Record excerpts:
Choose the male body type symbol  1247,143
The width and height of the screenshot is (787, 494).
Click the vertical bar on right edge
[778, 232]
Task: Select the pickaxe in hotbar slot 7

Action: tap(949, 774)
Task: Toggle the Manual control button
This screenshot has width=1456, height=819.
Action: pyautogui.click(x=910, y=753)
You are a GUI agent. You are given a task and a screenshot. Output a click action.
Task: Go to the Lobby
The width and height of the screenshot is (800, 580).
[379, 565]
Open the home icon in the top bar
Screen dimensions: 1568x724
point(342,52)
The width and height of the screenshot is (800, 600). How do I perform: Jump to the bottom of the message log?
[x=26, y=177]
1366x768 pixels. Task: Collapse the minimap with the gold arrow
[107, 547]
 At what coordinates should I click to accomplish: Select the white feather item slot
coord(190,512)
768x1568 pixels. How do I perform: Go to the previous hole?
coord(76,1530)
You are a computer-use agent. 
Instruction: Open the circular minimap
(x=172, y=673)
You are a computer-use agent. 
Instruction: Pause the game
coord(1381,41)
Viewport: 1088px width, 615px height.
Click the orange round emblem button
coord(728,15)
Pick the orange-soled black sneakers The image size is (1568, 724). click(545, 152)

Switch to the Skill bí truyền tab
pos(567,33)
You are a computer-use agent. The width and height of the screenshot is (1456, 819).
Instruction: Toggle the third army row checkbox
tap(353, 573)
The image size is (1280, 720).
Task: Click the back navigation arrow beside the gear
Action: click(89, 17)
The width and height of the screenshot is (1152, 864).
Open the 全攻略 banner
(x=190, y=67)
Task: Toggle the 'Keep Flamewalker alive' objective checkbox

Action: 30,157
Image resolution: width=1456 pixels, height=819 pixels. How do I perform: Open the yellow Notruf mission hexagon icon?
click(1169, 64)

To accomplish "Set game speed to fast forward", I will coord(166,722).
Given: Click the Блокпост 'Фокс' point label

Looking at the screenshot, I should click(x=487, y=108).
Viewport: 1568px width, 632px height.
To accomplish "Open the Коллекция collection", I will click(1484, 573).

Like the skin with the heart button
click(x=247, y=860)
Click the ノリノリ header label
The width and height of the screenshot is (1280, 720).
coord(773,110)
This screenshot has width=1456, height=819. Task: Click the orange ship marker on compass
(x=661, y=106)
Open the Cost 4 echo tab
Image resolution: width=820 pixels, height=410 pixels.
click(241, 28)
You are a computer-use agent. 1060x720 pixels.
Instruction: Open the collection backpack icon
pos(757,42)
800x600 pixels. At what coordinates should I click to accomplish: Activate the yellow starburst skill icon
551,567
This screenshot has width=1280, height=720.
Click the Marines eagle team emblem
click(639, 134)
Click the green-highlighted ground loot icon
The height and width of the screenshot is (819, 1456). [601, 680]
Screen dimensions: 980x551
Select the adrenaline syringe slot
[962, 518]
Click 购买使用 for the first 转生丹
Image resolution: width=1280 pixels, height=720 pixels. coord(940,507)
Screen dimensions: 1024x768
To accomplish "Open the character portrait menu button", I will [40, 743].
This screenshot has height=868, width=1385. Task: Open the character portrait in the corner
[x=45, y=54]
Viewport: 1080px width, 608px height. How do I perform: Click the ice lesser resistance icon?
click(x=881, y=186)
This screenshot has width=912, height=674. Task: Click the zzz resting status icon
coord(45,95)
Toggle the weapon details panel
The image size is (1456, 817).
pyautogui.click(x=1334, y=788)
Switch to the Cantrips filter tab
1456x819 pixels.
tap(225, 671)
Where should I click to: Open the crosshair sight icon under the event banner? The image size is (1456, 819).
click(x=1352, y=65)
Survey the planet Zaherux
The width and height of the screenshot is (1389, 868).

Goal of the exercise: Reproduce the material above verbatim, without altering a single line.

Solution below:
Choose the male body type symbol  1247,143
The width and height of the screenshot is (787, 494).
Click the vertical bar on right edge
[778, 232]
Task: Select the pickaxe in hotbar slot 7

Action: tap(949, 774)
Task: Toggle the Manual control button
This screenshot has width=1456, height=819.
Action: pyautogui.click(x=910, y=753)
You are a GUI agent. You are given a task and a screenshot. Output a click action.
Task: Go to the Lobby
The width and height of the screenshot is (800, 580).
[379, 565]
Open the home icon in the top bar
Screen dimensions: 1568x724
point(342,52)
The width and height of the screenshot is (800, 600). How do I perform: Jump to the bottom of the message log?
[x=26, y=177]
1366x768 pixels. Task: Collapse the minimap with the gold arrow
[107, 547]
 At what coordinates should I click to accomplish: Select the white feather item slot
coord(190,512)
768x1568 pixels. How do I perform: Go to the previous hole?
coord(76,1530)
You are a computer-use agent. 
Instruction: Open the circular minimap
(x=172, y=673)
You are a computer-use agent. 
Instruction: Pause the game
coord(1381,41)
Viewport: 1088px width, 615px height.
Click the orange round emblem button
coord(728,15)
Pick the orange-soled black sneakers The image size is (1568, 724). click(545, 152)

Switch to the Skill bí truyền tab
pos(567,33)
You are a computer-use agent. The width and height of the screenshot is (1456, 819).
Instruction: Toggle the third army row checkbox
tap(353, 573)
The image size is (1280, 720).
Task: Click the back navigation arrow beside the gear
Action: click(89, 17)
The width and height of the screenshot is (1152, 864).
Open the 全攻略 banner
(x=190, y=67)
Task: Toggle the 'Keep Flamewalker alive' objective checkbox

Action: 30,157
Image resolution: width=1456 pixels, height=819 pixels. How do I perform: Open the yellow Notruf mission hexagon icon?
click(1169, 64)

To accomplish "Set game speed to fast forward", I will coord(166,722).
Given: Click the Блокпост 'Фокс' point label

Looking at the screenshot, I should click(x=487, y=108).
Viewport: 1568px width, 632px height.
To accomplish "Open the Коллекция collection", I will click(1484, 573).

Like the skin with the heart button
click(x=247, y=860)
Click the ノリノリ header label
The width and height of the screenshot is (1280, 720).
coord(773,110)
This screenshot has width=1456, height=819. Task: Click the orange ship marker on compass
(x=661, y=106)
Open the Cost 4 echo tab
Image resolution: width=820 pixels, height=410 pixels.
click(241, 28)
You are a computer-use agent. 1060x720 pixels.
Instruction: Open the collection backpack icon
pos(757,42)
800x600 pixels. At what coordinates should I click to accomplish: Activate the yellow starburst skill icon
551,567
This screenshot has width=1280, height=720.
Click the Marines eagle team emblem
click(639, 134)
Click the green-highlighted ground loot icon
The height and width of the screenshot is (819, 1456). [601, 680]
Screen dimensions: 980x551
Select the adrenaline syringe slot
[962, 518]
Click 购买使用 for the first 转生丹
Image resolution: width=1280 pixels, height=720 pixels. coord(940,507)
Screen dimensions: 1024x768
To accomplish "Open the character portrait menu button", I will [40, 743].
This screenshot has height=868, width=1385. Task: Open the character portrait in the corner
[x=45, y=54]
Viewport: 1080px width, 608px height. How do I perform: Click the ice lesser resistance icon?
click(x=881, y=186)
This screenshot has width=912, height=674. Task: Click the zzz resting status icon
coord(45,95)
Toggle the weapon details panel
The image size is (1456, 817).
pyautogui.click(x=1334, y=788)
Switch to the Cantrips filter tab
1456x819 pixels.
tap(225, 671)
Where should I click to: Open the crosshair sight icon under the event banner? The image size is (1456, 819).
click(x=1352, y=65)
Survey the planet Zaherux
The width and height of the screenshot is (1389, 868).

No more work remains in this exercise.